Equiparare la responsabilità del coniuge, o convivente, a quella già prevista per i familiari diretti nell’applicazione della pena massima nei casi di omicidio: è la proposta inserita come emendamento a uno dei testi delle norme che il Parlamento intende varare a tutela degli orfani di femminicidio e crimini domestici, in discussione alla Camera il prossimo 27 febbraio. Si cerca in questo modo di porre fine anche sul piano penale a quella compiacenza sostanziale nei confronti di mariti e conviventi che uccidono la propria compagna, retaggio di un passato non troppo lontano, e di una cultura che nel delitto d’onore trovava la sua massima espressione. Ma in che modo questo emendamento è fondamentale e ribalta quel genere di cultura a cui già nel 2012 avevamo detto no con l’appello Mai più complici? Lo abbiamo chiesto direttamente all’autrice dell’appello, la deputata Fabrizia Giuliani, oggi autrice anche dell’emendamento e tra le promotrici di queste norme di iniziativa parlamentare, che prevedono forme di tutela come il patrocinio gratuito, la pensione di reversibilità, il sequestro conservativo dei beni a garanzia del risarcimento dei danni, l’assistenza medica e psicologica e anche un fondo ad hoc per i figli delle vittime di femminicidio.

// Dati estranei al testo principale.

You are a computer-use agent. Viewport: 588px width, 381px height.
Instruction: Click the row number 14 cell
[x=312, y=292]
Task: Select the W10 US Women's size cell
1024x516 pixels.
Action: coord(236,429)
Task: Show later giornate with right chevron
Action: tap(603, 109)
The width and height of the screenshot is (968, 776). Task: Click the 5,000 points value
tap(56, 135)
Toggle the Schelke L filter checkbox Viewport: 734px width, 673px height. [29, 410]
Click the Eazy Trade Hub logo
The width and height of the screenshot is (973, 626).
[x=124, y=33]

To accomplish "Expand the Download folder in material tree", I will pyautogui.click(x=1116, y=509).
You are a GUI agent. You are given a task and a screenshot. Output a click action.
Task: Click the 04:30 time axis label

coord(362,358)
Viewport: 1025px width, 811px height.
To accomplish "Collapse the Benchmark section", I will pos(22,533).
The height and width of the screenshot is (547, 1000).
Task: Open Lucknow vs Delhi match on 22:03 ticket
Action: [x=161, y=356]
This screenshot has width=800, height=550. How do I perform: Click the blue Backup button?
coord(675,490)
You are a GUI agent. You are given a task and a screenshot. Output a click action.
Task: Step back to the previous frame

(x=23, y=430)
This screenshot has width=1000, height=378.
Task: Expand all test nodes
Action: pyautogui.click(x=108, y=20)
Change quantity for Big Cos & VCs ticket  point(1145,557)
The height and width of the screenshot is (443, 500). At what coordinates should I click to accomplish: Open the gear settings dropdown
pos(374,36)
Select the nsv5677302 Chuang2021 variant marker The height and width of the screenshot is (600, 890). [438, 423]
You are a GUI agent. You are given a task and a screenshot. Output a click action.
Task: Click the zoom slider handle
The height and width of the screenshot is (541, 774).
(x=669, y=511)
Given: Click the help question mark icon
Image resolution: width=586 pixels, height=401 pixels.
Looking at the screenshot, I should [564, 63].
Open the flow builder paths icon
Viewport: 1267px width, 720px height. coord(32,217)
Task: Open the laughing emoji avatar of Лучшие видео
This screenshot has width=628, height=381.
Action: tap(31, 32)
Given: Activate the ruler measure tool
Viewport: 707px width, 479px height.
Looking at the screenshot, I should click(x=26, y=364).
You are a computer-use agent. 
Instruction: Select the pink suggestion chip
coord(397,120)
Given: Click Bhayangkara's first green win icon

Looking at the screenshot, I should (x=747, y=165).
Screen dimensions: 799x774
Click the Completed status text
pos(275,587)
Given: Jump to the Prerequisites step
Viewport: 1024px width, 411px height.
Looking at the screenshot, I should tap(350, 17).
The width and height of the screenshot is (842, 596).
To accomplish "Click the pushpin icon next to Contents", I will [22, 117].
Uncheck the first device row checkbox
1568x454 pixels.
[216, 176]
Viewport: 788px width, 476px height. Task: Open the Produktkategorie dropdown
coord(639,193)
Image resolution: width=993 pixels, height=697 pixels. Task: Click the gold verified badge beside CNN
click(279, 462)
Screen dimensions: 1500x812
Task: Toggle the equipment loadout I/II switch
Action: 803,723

Fabrizia Giuliani, cosa cambia con questo emendamento e a quale necessità si è cercato di rispondere?

Fino ad oggi il reato di omicidio prevedeva tra i requisiti soggettivi, per l’accesso alle aggravanti, le figure degli ascendenti e dei discendenti della vittima, cioè, in linea retta, nonni, genitori e figli etc. Venivano esclusi così il coniuge, il convivente, il partner. Cosa singolare se guardiamo alla cronaca e alla nostra esperienza. I crimini domestici, vedono, purtroppo un copione che si ripete: la morte delle donne per la maggior parte per mano del marito o convivente, o degli ex coniugi/ex partner. Intervenire per sanare questo vulnus ci sembrava dunque doveroso. Cancellare l’esclusione del coniuge dai requisiti soggettivi per l’applicazione dell’aggravante non è un estensione arbitraria ma un’equiparazione, il venir meno di una discriminazione, questa sì arbitraria, negli istituti previsti dal nostro ordinamento.

In che modo questa modifica, come in molti hanno riconosciuto, ribalta la cultura del delitto d’onore?

Il fatto che per il coniuge fosse previsto un diverso trattamento, è conseguenza di un retaggio culturale. Non dimentichiamoci che il nostro paese cancella il delitto d’onore nel 1981, conquista che otteniamo solo dopo quelle sul divorzio e l’aborto. C’è di che pensare. Un paese che ha cancellato così tardivamente quel tipo di norma impiega tempo a cambiare pelle. La nostra società, tutta, fatica a riconoscere la violenza e i crimini quando questi si consumano all’interno delle relazioni familiari e affettive. Fatica a mettere a fuoco la responsabilità.